I am 9 handicap with a high ball flight and a high swing speed (>108).  I have struggled for the last several years with hitting the ball to the left in the form of hook,drop kick, or pull.  This problem is more extreme with long irons and most extreme with my driver.  Over the years, I have had several lessons with different pro's who have focused on pointing the butt of the club towards right field to avoid coming over the top.  Others have mentioned making a divot at 1 o'clock.  I have been told by one pro that I "scoop" my wrists in my follow through as opposed to fully releasing them.  I also have had several people tell me I get "quick" and I have a hard time visualizing what that means and how to fix it.  As additional information, when I hit the ball well with long irons/driver, it typically starts to the right with a slight draw, but sometimes it is just push out to the right.

Any suggestions on how alleviate the hook, pull, hook, drop kick, but avoid the push?  Any suggestions/drills to work on proper tempo?


Trey Jones

Hi Trey:
Wow, you've received a lot of information on how to go about fixing this!  Let me break it down for you as I see it from your comments:  First, focus on pointing the butt of the club towards right field to avoid coming over the top.  That aids a hook, pull, push, fat and thin and duck hook.  Second, you don't come over the top.  Third, make a divot at 1 o'clock ... again, aids in what I said before.  Fourth, "scooping your wrists" .... I understand but ??????.  Fifth, quick is a feeling of being out of control ... nothing to do with your issue.  Ball starts right and slight draw when swinging well, but sometimes a straight push to the right.  

Guess what?  Easy to fix.  As a 9 handicap, you know you will need to work at this, but it shouldn't be a big deal.  Everything you have mentioned causes and aids a push, a hook, a drop kick, fat, thin, pull.  You are swinging too much from in to out as the club approaches the ball.  A push occurs when the face is square to that path.  A draw or hook occurs when you over rotate your hands closing the face, which imparts right to left spin on the ball.  So depending on how much you close the face through impact swinging from in to out, your ball would start right of target and hopefully hook back to the target.  If your timing is off, it's brutal to control.  

Here's how to fix it!

You need to work on drills to get the club moving into the impact area a little more down the line.  I like to use the clock picture as well because it's easy to understand.  You will feel as though the club is swinging from 6 o'clock (on your target line) to 10 o'clock.  Remember it's just a feeling.  If you try it and put it on video you won't believe how good it looks.  Ideally, eventually, you will swing your club into the impact area from 7 o'clock to square and back to 11 o'clock on the forward swing past the ball.  
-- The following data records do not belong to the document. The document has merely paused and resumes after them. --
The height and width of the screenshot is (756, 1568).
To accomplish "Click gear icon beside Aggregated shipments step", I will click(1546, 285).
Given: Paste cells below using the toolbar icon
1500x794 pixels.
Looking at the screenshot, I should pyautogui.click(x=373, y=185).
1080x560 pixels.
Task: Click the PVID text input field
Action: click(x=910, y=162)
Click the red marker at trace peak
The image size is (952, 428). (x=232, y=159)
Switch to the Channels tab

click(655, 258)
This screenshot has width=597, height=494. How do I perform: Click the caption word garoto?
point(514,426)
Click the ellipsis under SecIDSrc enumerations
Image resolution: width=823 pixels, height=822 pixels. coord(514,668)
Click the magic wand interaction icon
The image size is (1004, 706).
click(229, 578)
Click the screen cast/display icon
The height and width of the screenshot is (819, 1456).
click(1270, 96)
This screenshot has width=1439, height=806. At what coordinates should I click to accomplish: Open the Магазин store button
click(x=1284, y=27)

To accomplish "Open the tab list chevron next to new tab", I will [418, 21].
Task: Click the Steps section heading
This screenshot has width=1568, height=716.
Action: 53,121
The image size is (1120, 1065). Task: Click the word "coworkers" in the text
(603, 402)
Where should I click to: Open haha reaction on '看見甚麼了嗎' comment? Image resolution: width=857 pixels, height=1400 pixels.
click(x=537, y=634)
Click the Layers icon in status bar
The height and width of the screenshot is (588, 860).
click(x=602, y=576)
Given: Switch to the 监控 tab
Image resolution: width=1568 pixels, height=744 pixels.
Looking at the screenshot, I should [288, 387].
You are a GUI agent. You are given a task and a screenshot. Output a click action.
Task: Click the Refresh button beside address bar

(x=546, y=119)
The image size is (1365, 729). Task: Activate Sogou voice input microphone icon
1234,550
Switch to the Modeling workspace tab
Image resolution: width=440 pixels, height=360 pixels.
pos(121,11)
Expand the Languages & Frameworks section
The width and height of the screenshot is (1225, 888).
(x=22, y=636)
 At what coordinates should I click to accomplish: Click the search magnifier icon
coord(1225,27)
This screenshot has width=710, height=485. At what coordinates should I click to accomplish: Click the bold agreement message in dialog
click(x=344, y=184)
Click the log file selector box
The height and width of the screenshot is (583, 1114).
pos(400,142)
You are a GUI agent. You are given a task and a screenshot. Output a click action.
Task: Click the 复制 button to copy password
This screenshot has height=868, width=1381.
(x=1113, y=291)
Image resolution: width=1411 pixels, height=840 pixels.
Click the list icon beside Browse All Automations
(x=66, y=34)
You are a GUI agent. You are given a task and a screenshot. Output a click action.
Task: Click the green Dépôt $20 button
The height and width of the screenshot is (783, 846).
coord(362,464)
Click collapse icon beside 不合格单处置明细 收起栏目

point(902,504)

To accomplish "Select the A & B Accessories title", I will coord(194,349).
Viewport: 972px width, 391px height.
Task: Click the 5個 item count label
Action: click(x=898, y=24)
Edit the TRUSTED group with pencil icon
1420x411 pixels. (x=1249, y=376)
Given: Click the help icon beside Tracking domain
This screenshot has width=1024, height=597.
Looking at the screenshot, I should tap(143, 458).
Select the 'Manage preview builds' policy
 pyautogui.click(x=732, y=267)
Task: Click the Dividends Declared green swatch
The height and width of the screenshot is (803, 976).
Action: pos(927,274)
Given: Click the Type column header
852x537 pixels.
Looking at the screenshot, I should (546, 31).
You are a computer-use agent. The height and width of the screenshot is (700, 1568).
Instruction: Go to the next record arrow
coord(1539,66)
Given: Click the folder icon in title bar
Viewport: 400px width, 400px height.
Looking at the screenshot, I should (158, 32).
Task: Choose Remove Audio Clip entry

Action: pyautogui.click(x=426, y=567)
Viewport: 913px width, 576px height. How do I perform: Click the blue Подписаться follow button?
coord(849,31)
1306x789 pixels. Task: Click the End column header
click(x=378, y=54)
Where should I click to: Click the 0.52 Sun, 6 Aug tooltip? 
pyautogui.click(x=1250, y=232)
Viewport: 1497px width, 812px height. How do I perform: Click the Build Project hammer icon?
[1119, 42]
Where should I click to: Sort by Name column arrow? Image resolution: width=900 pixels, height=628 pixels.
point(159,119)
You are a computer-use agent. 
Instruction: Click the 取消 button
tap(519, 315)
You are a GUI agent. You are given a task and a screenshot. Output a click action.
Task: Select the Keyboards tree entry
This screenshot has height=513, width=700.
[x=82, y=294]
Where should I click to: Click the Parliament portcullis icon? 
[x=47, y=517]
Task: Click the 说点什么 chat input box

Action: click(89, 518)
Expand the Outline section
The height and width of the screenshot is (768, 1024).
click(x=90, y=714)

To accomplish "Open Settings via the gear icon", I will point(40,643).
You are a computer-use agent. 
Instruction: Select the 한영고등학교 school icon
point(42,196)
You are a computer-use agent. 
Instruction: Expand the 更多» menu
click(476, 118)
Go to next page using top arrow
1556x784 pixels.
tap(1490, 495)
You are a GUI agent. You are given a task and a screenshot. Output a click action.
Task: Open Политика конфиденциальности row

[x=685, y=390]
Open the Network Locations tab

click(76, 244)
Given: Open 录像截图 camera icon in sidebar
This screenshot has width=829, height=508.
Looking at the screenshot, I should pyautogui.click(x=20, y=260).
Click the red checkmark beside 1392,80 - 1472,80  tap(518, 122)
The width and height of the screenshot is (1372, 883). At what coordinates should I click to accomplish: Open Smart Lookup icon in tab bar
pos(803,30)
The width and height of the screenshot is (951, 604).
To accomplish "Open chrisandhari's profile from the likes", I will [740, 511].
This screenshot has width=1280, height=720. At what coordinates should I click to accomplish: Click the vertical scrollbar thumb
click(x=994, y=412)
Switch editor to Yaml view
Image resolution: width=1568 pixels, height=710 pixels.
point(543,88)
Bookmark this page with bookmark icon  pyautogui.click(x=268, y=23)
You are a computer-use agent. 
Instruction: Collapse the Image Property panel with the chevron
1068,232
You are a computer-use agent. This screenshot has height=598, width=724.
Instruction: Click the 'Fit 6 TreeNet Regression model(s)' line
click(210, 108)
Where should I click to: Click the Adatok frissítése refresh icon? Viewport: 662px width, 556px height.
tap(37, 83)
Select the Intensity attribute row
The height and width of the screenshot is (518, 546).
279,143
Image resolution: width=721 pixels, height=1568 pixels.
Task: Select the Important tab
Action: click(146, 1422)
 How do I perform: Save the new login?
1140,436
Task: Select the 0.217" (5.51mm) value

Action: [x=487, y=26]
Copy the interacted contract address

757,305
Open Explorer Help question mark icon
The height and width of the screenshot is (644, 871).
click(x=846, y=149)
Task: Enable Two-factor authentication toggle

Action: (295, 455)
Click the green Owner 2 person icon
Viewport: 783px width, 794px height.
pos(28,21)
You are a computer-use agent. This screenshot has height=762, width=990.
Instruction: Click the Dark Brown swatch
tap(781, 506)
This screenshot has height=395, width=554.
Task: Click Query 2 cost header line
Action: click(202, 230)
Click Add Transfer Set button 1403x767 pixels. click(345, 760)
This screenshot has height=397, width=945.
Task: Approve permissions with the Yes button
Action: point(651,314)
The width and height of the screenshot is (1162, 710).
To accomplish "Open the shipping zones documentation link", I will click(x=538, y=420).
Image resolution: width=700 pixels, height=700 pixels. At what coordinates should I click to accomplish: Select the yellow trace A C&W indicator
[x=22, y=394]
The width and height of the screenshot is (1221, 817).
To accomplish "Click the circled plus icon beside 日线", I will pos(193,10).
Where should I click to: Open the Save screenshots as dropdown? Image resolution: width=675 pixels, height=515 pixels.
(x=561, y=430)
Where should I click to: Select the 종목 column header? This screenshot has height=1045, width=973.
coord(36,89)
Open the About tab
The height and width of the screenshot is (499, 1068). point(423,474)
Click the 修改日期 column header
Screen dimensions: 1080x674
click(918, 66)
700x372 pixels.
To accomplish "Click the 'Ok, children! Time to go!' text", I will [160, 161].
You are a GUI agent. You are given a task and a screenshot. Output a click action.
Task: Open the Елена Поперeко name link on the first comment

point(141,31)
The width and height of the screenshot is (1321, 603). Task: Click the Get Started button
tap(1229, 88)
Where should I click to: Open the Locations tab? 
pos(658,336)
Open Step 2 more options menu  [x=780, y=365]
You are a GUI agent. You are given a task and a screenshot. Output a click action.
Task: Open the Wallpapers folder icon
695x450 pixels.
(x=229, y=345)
You need to control your club better Trey and it sounds like you can do that ... you just need the right information ... because you have gotten all the information needed to do exactly what you do.  So, it's time to do the opposite to produce a different result.  Basically speaking, as you swing your club through the impact area, I would be trying to swing it towards 11 o'clock.  Control the club better and swing it towards 11 o'clock through the ball.  

By the club moving down this path, you will contact it more solidly, and not spin it so much (meaning sidespin).  The two things that influence a golf ball the most are the path the club is swinging on  and the clubface.  It sounds like you can control the clubface pretty well but you do need to change your path.  

Let me know how it works, it's a game of constant adjustment.  You have gotten into an inside - out swing path.  You need to do the opposite and watch your ball fly straighter with less spin (sidespin).  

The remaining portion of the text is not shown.